Di origine barbarica fu il primo della serie di imperatori soldati che caratterizzarono il III secolo. Famoso per il suo coraggio e la sua forza, fece una brillante carriera nell’esercito tanto che Alessandro Severo lo nominò capo di un esercito di reclute sul confine danubiano.

Furono proprio i suoi soldati che, ribellandosi ad Alessandro Severo, lo nominarono imperatore nel marzo 235. Ucciso Alessandro Severo non pensò neanche di ritornare a Roma ma da convinto militare dedicò tutte le sue energie alla guerra antigermanica ottenendo numerose vittorie.

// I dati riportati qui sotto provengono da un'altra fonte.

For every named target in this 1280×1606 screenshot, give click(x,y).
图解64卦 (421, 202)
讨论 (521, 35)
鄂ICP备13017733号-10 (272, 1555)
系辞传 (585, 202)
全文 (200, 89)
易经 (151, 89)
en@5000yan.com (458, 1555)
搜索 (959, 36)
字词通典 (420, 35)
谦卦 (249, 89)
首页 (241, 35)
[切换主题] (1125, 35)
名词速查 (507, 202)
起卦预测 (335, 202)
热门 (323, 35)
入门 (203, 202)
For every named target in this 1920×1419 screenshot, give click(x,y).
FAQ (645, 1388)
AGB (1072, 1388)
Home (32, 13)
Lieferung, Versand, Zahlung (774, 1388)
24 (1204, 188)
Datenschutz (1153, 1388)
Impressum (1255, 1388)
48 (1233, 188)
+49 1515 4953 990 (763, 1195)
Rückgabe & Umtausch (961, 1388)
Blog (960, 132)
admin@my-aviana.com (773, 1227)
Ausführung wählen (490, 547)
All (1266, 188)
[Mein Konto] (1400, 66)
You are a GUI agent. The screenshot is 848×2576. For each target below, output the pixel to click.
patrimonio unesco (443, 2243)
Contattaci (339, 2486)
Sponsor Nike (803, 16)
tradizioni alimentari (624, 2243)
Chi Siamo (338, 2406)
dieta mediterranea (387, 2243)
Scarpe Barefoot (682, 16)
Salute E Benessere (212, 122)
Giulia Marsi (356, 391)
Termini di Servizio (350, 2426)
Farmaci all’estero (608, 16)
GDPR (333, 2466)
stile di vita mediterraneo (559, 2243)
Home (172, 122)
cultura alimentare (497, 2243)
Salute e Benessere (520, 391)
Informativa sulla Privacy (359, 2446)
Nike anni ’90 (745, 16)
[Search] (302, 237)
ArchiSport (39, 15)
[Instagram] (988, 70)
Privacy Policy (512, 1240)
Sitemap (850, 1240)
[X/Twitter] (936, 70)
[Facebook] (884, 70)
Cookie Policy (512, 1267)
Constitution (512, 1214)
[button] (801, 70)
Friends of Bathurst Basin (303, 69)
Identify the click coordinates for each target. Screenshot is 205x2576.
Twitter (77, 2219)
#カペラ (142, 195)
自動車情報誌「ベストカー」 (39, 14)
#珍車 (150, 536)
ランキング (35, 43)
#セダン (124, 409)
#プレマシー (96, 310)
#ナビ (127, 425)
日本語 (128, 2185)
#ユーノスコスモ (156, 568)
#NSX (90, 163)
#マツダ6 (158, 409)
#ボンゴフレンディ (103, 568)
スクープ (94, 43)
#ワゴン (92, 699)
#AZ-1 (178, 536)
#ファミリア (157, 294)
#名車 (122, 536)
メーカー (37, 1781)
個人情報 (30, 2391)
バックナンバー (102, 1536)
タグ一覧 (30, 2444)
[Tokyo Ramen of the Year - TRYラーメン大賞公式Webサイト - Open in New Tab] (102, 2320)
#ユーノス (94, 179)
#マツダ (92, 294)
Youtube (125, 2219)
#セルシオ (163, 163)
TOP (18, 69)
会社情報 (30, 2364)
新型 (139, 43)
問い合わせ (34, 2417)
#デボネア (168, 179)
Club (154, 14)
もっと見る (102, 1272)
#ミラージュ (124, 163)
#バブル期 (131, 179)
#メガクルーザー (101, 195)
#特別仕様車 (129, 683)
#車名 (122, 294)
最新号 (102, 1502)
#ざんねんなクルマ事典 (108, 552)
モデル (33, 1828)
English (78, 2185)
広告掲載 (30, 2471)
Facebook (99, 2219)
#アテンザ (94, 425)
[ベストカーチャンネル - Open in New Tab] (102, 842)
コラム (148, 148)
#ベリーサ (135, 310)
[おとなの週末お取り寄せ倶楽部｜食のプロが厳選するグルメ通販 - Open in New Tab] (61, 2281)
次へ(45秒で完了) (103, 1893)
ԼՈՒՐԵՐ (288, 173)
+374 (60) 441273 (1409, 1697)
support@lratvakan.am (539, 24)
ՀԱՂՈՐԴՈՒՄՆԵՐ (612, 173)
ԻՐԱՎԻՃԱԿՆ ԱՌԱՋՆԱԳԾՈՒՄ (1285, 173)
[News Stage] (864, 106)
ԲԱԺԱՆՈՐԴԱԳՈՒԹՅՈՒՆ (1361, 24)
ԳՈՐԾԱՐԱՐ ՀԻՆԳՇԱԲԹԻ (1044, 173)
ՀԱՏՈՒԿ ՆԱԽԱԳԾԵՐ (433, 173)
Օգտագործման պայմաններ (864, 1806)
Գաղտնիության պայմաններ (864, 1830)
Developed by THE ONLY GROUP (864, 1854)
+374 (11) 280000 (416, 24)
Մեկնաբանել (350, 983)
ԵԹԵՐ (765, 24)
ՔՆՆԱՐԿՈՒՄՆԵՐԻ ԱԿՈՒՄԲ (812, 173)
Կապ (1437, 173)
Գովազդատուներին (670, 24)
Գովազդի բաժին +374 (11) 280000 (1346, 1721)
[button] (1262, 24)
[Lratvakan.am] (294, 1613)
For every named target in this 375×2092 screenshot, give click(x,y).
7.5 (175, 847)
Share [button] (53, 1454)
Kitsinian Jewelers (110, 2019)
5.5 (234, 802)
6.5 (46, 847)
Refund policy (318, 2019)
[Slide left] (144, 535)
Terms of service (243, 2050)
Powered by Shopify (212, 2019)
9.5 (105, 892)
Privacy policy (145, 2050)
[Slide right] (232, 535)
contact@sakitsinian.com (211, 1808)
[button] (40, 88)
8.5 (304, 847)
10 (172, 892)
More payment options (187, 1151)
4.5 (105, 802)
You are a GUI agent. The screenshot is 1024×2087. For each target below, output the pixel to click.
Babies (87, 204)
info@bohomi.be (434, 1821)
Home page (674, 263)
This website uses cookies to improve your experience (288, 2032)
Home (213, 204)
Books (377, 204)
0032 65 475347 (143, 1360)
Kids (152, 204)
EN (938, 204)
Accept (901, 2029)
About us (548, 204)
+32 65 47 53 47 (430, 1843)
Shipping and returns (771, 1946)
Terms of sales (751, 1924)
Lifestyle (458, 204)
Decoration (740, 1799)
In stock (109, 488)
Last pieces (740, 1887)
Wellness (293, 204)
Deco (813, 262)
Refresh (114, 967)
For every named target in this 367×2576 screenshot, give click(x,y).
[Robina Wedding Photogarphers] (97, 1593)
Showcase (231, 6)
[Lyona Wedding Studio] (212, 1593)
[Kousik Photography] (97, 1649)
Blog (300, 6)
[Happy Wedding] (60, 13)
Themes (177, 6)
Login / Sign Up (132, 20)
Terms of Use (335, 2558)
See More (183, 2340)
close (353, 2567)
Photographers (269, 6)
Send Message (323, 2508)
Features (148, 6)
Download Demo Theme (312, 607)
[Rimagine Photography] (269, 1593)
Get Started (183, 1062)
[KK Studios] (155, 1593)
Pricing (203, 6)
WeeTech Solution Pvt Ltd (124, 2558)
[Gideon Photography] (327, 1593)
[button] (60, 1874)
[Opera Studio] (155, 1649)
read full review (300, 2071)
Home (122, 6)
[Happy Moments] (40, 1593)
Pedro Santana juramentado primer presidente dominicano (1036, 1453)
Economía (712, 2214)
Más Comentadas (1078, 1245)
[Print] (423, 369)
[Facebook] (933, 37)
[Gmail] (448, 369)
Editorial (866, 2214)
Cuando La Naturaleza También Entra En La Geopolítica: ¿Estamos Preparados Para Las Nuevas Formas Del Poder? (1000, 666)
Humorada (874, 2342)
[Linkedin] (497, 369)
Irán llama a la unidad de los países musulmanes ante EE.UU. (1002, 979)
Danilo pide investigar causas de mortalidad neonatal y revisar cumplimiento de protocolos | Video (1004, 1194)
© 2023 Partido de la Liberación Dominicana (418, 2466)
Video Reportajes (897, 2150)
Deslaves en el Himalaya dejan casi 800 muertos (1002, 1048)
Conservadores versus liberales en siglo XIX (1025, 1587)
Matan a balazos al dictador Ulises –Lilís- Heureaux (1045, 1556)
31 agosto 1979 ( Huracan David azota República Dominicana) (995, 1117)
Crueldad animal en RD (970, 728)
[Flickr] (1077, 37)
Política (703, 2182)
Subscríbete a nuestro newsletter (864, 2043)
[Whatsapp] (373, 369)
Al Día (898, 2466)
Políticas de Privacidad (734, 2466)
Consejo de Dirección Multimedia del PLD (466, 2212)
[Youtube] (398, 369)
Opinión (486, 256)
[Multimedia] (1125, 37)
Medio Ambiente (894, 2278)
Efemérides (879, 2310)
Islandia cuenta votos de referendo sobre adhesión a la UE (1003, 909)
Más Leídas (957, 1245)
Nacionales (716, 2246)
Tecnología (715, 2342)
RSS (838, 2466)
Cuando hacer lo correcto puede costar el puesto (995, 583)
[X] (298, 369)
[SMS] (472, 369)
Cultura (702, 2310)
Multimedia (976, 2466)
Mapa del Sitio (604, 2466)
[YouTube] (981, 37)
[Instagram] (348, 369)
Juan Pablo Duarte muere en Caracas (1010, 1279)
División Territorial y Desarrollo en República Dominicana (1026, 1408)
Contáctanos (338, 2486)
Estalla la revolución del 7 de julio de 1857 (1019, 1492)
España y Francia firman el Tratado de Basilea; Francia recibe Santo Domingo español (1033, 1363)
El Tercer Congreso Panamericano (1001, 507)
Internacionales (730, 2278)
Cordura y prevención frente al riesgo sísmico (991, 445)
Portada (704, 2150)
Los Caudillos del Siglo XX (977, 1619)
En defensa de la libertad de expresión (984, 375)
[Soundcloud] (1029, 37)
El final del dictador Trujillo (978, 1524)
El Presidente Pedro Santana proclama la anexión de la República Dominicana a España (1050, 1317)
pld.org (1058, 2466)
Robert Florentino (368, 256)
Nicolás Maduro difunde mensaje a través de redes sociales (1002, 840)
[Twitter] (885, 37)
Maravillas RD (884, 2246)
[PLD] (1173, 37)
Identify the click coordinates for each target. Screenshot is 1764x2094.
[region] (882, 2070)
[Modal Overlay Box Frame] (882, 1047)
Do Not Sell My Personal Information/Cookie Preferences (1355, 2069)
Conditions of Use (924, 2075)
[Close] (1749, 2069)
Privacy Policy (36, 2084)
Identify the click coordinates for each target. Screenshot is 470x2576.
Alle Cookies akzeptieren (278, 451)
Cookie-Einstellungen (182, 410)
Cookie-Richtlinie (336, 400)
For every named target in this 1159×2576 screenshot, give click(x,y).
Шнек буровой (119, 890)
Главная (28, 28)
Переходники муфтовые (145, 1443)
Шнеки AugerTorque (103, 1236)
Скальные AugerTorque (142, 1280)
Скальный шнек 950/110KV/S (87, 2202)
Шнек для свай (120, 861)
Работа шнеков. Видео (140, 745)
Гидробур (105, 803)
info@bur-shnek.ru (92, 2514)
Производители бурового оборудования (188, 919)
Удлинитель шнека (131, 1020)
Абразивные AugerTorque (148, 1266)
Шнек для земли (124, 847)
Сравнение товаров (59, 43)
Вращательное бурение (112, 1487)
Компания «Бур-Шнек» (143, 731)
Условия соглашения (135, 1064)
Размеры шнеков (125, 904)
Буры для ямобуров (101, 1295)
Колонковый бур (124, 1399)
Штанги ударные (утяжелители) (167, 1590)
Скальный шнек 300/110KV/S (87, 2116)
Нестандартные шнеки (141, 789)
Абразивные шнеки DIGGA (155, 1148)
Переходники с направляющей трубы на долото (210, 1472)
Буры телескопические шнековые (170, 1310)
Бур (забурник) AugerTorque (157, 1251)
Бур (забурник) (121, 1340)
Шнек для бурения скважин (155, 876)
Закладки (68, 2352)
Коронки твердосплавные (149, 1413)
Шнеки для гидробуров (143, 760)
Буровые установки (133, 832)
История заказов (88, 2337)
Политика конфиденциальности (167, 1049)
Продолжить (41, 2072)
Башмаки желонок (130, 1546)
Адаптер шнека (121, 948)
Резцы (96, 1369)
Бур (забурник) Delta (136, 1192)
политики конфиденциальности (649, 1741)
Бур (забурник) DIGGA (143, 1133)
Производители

Tenace difensore dei confini, convinto restauratore del prestigio dell’Impero e delle sue tradizioni, fu il primo ad organizzare una persecuzione sistematica contro i cristiani condannando non i singoli ma il clero.

La guerra senza tregua dichiarata da M. ai barbari richiedeva un’enorme quantità di denaro, fu così inasprito il regime fiscale e furono operate numerose requisizioni. I ricchi latifondisti della classe senatoria pesantemente colpiti, nel marzo 238 si ribellarono eleggendo in Africa, la regione più ricca e quindi più tartassata, il proconsole Gordiano I e il figlio di lui Gordiano II. I due Gordiani furono tuttavia sconfitti e uccisi dopo venti giorni a Cartagine dal governatore della Numidia Capelliano, il senato elesse allora Pupieno e Balbino, poi su pressione della plebe Gordiano III, nipote di Gordiano I.

Massimino marciò allora da Sirmio (Sremska Mitrovica, Voivodina) contro l’Italia ma Aquileia gli chiuse le porte infliggendogli gravi perdite.

Massimino il GiovaneI soldati stanchi e demoralizzati lo uccisero nella sua tenda insieme al bellissimo e altero figlio Massimino il Giovane (cesare dal 236) all’inizio del giugno 238.